§ Exercise objective
Instruction for the entries that follow: retype exactly the lines from the line with "Where should I click to: Expand" to the line with "Expand the account", both included, and omit all others.
** Supplied data follows **
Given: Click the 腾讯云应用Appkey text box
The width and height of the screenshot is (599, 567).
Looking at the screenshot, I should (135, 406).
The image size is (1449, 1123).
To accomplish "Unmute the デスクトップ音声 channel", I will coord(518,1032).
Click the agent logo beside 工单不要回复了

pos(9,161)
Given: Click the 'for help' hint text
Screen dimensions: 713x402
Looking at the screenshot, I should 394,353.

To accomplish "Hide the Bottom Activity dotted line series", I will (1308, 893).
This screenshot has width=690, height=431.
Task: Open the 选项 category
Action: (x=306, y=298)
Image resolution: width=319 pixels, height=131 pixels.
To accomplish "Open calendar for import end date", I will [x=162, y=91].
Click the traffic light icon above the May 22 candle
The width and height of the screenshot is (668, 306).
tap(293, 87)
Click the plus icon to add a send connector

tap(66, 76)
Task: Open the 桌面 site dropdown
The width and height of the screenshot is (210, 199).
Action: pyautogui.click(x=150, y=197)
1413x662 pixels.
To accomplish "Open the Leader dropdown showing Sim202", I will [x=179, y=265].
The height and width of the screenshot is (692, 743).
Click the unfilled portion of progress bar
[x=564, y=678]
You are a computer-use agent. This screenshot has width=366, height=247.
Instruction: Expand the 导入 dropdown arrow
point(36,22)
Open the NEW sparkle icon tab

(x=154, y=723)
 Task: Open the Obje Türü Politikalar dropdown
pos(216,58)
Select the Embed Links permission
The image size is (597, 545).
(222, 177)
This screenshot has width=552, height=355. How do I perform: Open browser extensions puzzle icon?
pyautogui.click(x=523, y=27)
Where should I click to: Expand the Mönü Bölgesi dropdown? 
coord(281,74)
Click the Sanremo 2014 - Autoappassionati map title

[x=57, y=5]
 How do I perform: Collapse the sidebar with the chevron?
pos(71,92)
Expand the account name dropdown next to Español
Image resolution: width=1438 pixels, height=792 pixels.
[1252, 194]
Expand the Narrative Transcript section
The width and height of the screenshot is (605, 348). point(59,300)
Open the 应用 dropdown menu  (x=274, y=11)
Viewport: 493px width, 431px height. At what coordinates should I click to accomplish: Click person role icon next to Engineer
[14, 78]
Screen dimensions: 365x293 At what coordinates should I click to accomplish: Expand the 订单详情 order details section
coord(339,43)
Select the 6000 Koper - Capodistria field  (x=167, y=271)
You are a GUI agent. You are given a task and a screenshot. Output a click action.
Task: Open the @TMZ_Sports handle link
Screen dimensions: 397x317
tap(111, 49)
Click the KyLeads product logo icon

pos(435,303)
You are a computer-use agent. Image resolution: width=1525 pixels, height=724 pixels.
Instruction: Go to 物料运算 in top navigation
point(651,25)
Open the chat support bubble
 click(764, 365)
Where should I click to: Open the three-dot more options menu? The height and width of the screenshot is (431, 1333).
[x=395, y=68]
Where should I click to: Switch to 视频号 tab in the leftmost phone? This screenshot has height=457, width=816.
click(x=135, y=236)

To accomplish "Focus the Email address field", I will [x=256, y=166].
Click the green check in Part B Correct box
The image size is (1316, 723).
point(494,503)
** End of Supplied data **
§ Response below
Where should I click to: Expand the Mönü Bölgesi dropdown? 
coord(281,74)
Click the Sanremo 2014 - Autoappassionati map title

[x=57, y=5]
 How do I perform: Collapse the sidebar with the chevron?
pos(71,92)
Expand the account name dropdown next to Español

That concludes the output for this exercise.